**WORK TASK:**
Reproduce the material below word for word, keeping every line unchanged.
****************
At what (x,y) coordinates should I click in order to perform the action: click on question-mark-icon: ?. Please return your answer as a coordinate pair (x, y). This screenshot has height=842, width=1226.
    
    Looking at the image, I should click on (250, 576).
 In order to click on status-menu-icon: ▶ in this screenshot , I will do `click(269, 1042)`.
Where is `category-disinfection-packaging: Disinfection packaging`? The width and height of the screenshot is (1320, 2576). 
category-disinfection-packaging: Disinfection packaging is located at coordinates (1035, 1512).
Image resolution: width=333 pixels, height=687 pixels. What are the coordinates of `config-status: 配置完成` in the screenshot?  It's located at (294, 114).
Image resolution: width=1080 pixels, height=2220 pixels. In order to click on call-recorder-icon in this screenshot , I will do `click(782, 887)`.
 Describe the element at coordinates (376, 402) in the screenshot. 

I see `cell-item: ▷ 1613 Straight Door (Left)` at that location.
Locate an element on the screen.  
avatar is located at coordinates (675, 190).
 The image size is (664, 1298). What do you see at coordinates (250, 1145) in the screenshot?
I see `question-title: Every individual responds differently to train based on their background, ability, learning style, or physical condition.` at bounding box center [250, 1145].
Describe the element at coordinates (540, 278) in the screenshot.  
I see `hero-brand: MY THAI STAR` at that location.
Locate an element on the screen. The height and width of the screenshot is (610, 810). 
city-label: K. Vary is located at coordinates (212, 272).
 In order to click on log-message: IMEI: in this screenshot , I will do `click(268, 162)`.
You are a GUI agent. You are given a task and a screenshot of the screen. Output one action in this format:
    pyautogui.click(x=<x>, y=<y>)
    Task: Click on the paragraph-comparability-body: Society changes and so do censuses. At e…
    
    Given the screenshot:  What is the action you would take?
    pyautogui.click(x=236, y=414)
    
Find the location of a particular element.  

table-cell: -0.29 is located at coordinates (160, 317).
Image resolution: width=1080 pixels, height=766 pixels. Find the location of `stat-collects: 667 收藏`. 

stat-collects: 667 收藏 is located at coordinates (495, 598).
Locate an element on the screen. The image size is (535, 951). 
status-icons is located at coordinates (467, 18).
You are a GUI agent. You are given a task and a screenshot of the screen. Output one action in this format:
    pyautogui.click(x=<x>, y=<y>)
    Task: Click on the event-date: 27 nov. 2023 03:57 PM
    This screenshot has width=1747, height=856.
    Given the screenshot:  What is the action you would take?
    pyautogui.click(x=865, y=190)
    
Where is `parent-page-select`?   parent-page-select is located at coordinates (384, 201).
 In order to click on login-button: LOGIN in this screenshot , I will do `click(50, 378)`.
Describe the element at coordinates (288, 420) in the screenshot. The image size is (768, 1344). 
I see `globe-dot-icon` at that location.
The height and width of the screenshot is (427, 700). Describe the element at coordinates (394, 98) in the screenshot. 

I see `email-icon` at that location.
****************
**WRITTEN RESPONSE:**
At what (x,y) coordinates should I click in order to perform the action: click on question-mark-icon: ?. Please return your answer as a coordinate pair (x, y). This screenshot has height=842, width=1226.
    
    Looking at the image, I should click on (250, 576).
 In order to click on status-menu-icon: ▶ in this screenshot , I will do `click(269, 1042)`.
Where is `category-disinfection-packaging: Disinfection packaging`? The width and height of the screenshot is (1320, 2576). 
category-disinfection-packaging: Disinfection packaging is located at coordinates (1035, 1512).
Image resolution: width=333 pixels, height=687 pixels. What are the coordinates of `config-status: 配置完成` in the screenshot?  It's located at (294, 114).
Image resolution: width=1080 pixels, height=2220 pixels. In order to click on call-recorder-icon in this screenshot , I will do `click(782, 887)`.
 Describe the element at coordinates (376, 402) in the screenshot. 

I see `cell-item: ▷ 1613 Straight Door (Left)` at that location.
Locate an element on the screen.  
avatar is located at coordinates (675, 190).
 The image size is (664, 1298). What do you see at coordinates (250, 1145) in the screenshot?
I see `question-title: Every individual responds differently to train based on their background, ability, learning style, or physical condition.` at bounding box center [250, 1145].
Describe the element at coordinates (540, 278) in the screenshot.  
I see `hero-brand: MY THAI STAR` at that location.
Locate an element on the screen. The height and width of the screenshot is (610, 810). 
city-label: K. Vary is located at coordinates (212, 272).
 In order to click on log-message: IMEI: in this screenshot , I will do `click(268, 162)`.
You are a GUI agent. You are given a task and a screenshot of the screen. Output one action in this format:
    pyautogui.click(x=<x>, y=<y>)
    Task: Click on the paragraph-comparability-body: Society changes and so do censuses. At e…
    
    Given the screenshot:  What is the action you would take?
    pyautogui.click(x=236, y=414)
    
Find the location of a particular element.  

table-cell: -0.29 is located at coordinates (160, 317).
Image resolution: width=1080 pixels, height=766 pixels. Find the location of `stat-collects: 667 收藏`. 

stat-collects: 667 收藏 is located at coordinates (495, 598).
Locate an element on the screen. The image size is (535, 951). 
status-icons is located at coordinates (467, 18).
You are a GUI agent. You are given a task and a screenshot of the screen. Output one action in this format:
    pyautogui.click(x=<x>, y=<y>)
    Task: Click on the event-date: 27 nov. 2023 03:57 PM
    This screenshot has width=1747, height=856.
    Given the screenshot:  What is the action you would take?
    pyautogui.click(x=865, y=190)
    
Where is `parent-page-select`?   parent-page-select is located at coordinates (384, 201).
 In order to click on login-button: LOGIN in this screenshot , I will do `click(50, 378)`.
Describe the element at coordinates (288, 420) in the screenshot. The image size is (768, 1344). 
I see `globe-dot-icon` at that location.
The height and width of the screenshot is (427, 700). Describe the element at coordinates (394, 98) in the screenshot. 

I see `email-icon` at that location.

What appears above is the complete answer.